176: Emperor Marcus Aurelius Declares his Son Commodus Imperator

176: Emperor Marcus Aurelius Declares his Son Commodus Imperator
Photo Credit To http://en.wikipedia.org/wiki/File:Commodus_Musei_Capitolini_MC1120.jpg

Story Highlights

  • historical event: The son of Marcus Aurelius – Commodus – is known to us from the hit film from 2000 "Gladiator". Historical data on Commodus really speak of his notoriety.

This day marked the start of an unfortunate series of events which would ultimately weaken the Roman Empire. Namely, the reigning Emperor Marcus Aurelius gave his son Commodus the title of Imperator. The fact that Commodus became the official successor of Marcus Aurelius was unfortunate, and it would late prove to have been a bad choice. In fact, in the preceding period, Roman Empire prospered due to a continuous string of capable emperors. It is interesting that Marcus Aurelius was the first emperor in a long time who had a biological son that would outlive him. His predecessors, in the absence of sons, named their adopted sons as successors. That turned out to be good, because they elected future emperors more according to their ability than their blood.

The golden age of the so-called “Five Good Emperors” – Nerva, Trajan, Hadrian, Antoninus Pius and Marcus Aurelius – was successful, according to Machiavelli, precisely because of the succession by adoption principle. Indeed, Machiavelli generalized and thought that all sons became bad emperors (except the Emperor Titus), and all adopted children proved to be good rulers.

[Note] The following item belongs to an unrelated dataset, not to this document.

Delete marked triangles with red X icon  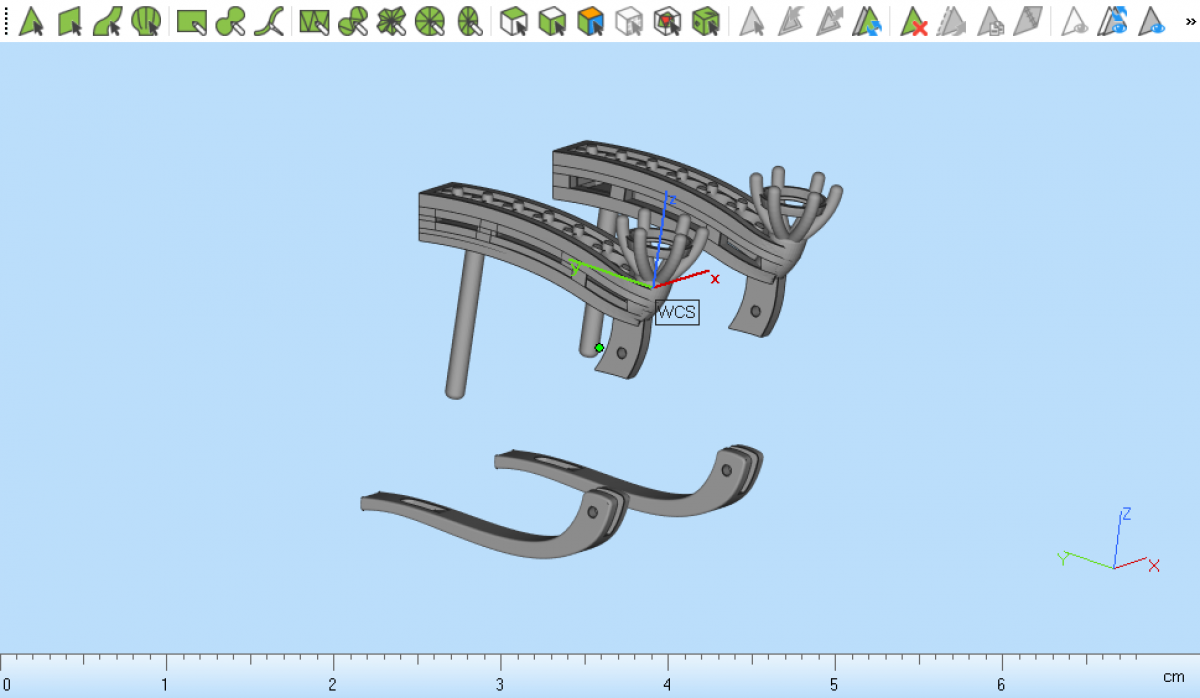pyautogui.click(x=914, y=21)
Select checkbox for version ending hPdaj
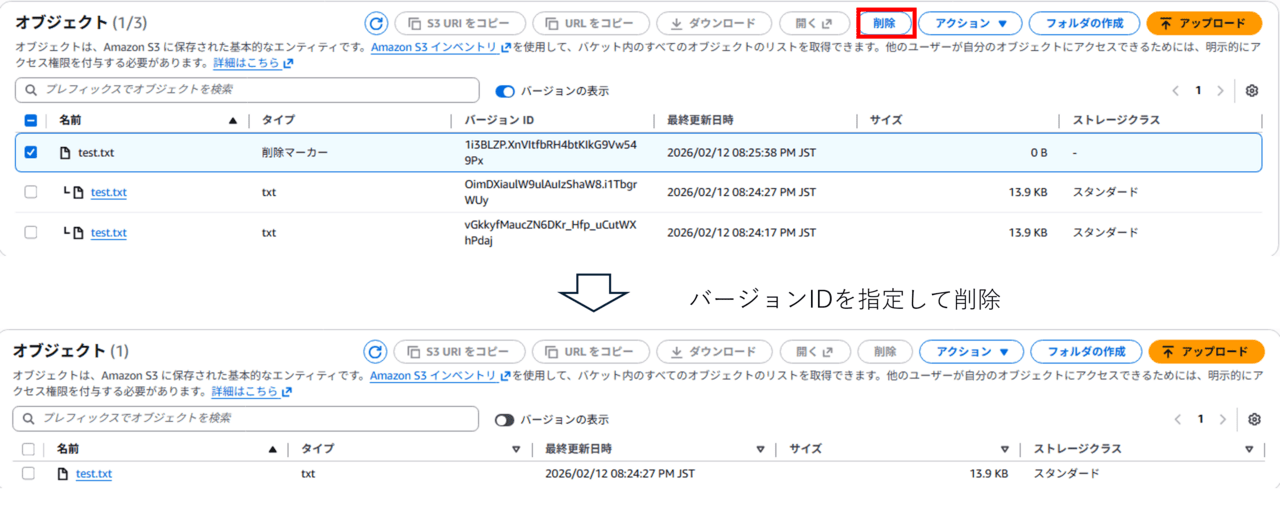1280x532 pixels. [30, 233]
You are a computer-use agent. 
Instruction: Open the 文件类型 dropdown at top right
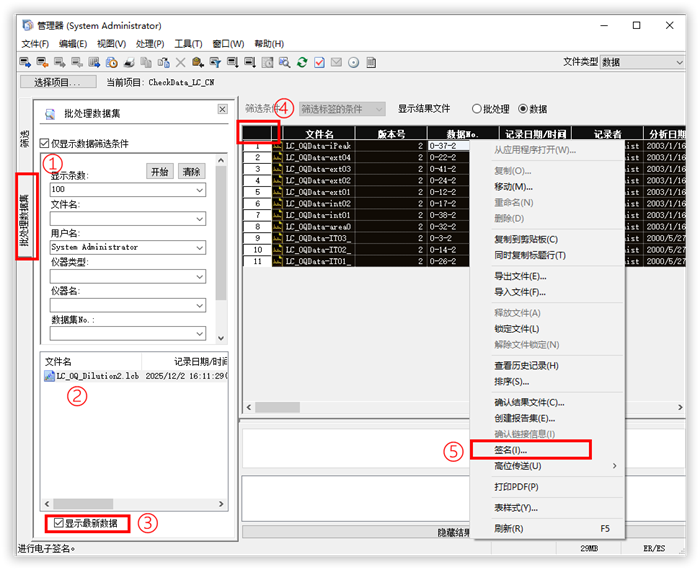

The son of Marcus Aurelius – Commodus – is known to us from the hit film from 2000, “Gladiator”, in which he is actually a villain. Historical data on Commodus really does seem to confirm his notoriety. Namely, he had megalomaniac tendencies and portrayed himself as Hercules. Unlike his father, Marcus Aurelius, who was a stoic philosopher, it seems that Commodus was very proud of his physical appearance. It is known that he went into the arena naked, which allegedly scandalized the viewers. Apparently, during one day in the arena, he killed as many as 100 lions. He killed three elephants on the floor of the arena by himself, and even a giraffe, even though it was considered a helpless animal.

Commodus was in the arena, of course, always victorious in duels with gladiators, because they always submitted to the emperor. He allegedly killed opponents even during training. There are rumors that he brought wounded soldiers and the disabled in the arena, which he would then personally kill with a sword.

The physical appearance of Emperor Commodus was much different than how is portrayed in the film “Gladiator”. Namely, Commodus had a beard and curly blond hair, which he even adorned with gold dust.